— start Data to process —
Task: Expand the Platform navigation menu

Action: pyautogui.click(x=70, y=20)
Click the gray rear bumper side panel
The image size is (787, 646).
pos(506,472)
— end Data to process —
• Instructions to follow:
Please extract every line from the items above that contains the word "Task". Matches must have the same capitalization.

• Output of the exercise:
Task: Expand the Platform navigation menu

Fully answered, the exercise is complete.